2/5/2017 : le positif de l’accident

A Lennox, on m’avait dit « avec du recul, vous constaterez que l’accident vous a apporté du positif malgré tout », j’avais répondu « avec beaucoup beaucoup de recul alors ». Je n’étais pas du tout dans cette optique là, pas du tout, que du contraire.

Y’a quelques temps j’ai dit « grâce à l’accident, comme je ne travaille plus je peux aller au marché de Jambes le jeudi ». Bien sûr, je plaisantais même si j’aime y aller, car avant j’allais au marché de Namur le samedi, ce que je ne sais plus faire.

Et hier, pour la première fois, j’ai vécu le « positif » de l’accident : j’ai réalisé combien mes voisins étaient géniaux (pas ceux de droite que j’adore depuis toujours, bien avant l’accident, mais ceux de gauche), des voisins que je connaissais peu, que je ne cherchais pas à connaître car j’étais une chieuse à l’époque (ça c’est moi qui l’ai dit hier, eux n’auraient pas osé je pense, même s’ils le pensaient j’imagine).

J’ai passé un chouette moment, rencontré des gens supers, des enfants adorables dont ceux de mes voisins, j’ai eu la larme à l’œil en petite chose sensible que je suis devenue, j’ai réussi à mettre des sets de table pour participer un peu à la mise en place, et j’ai mangé trois assiettes de desserts, oui trois, car comme je l’ai dit en rigolant : « mon but est de prendre 10 kilos aujourd’hui ».

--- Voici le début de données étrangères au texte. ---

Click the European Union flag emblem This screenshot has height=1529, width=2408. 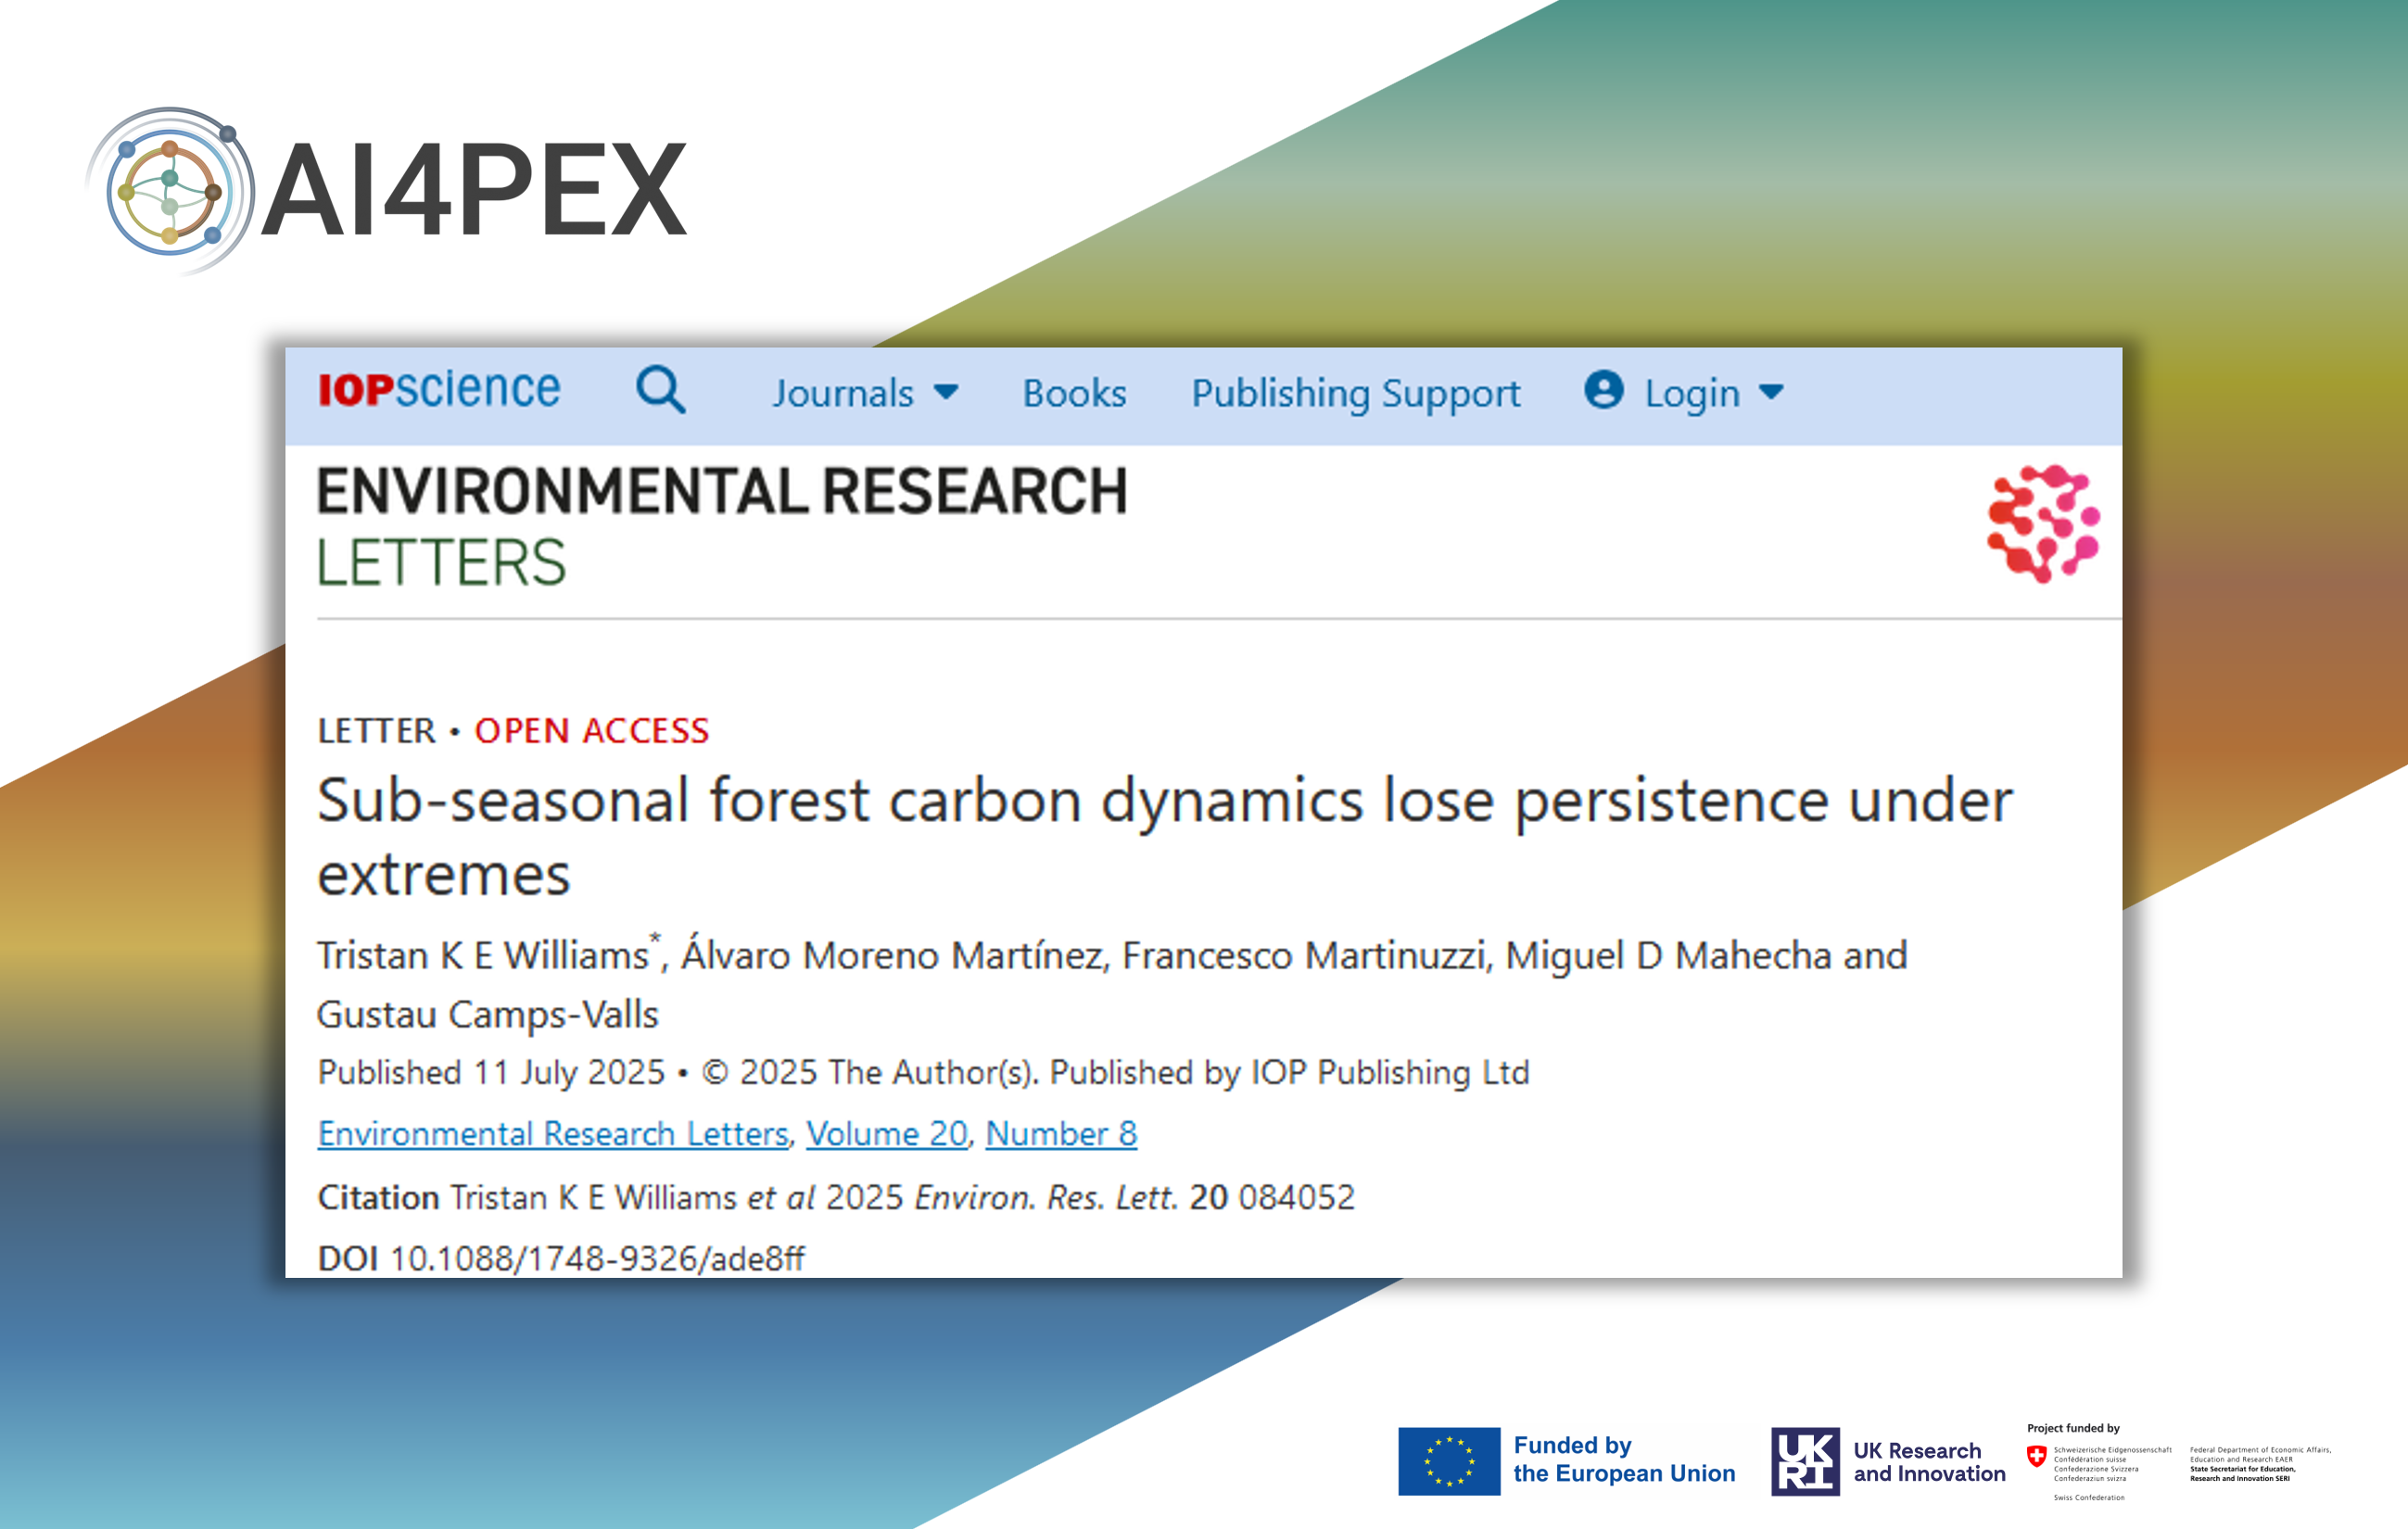tap(1448, 1461)
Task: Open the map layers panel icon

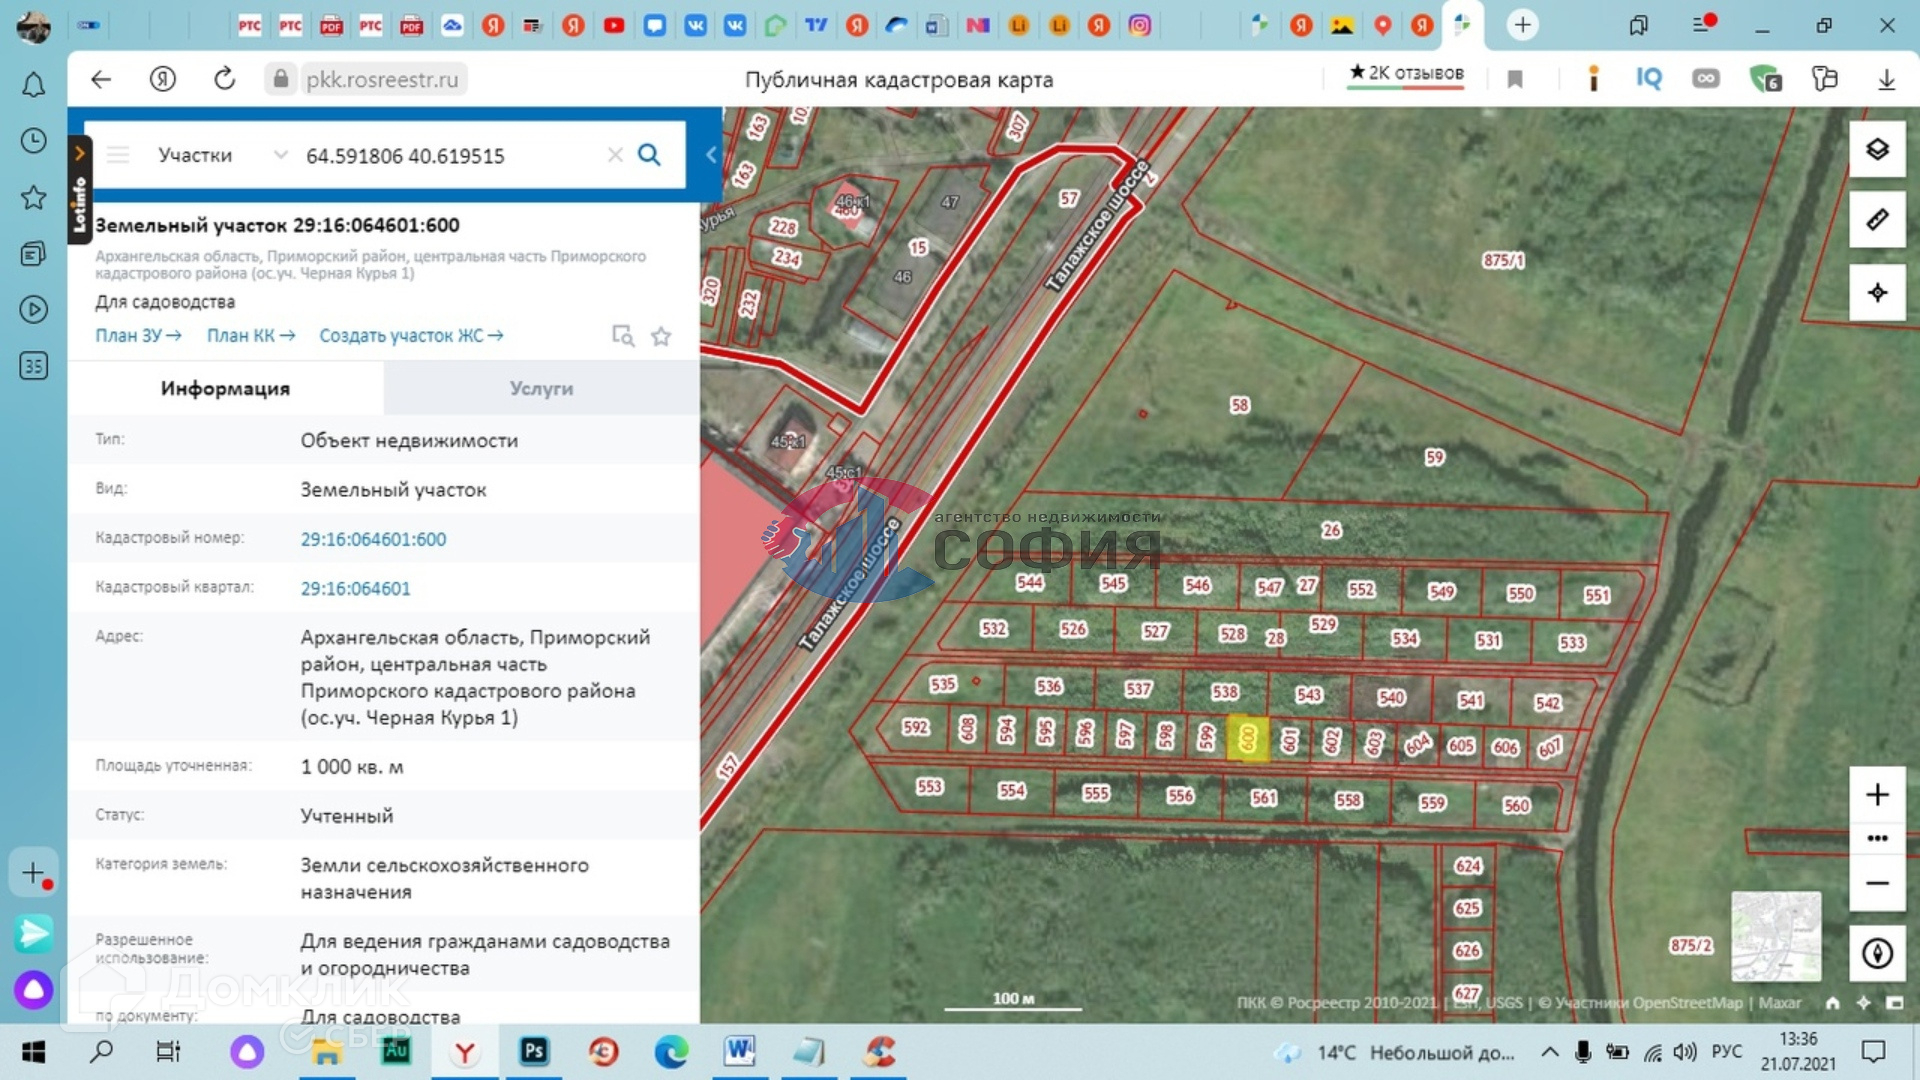Action: point(1877,150)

Donc pour la première fois, 1er mai 2017, après mon accident de 20 décembre 2014, j’ai vu le positif que ça m’avait apporté.

Attention, je ne dis pas que si j’avais le choix, je le revivrais, bien sûr, pas folle la guêpe, mais puisque je l’ai vécu, puisque je n’ai pas eu le choix, autant en tirer du positif.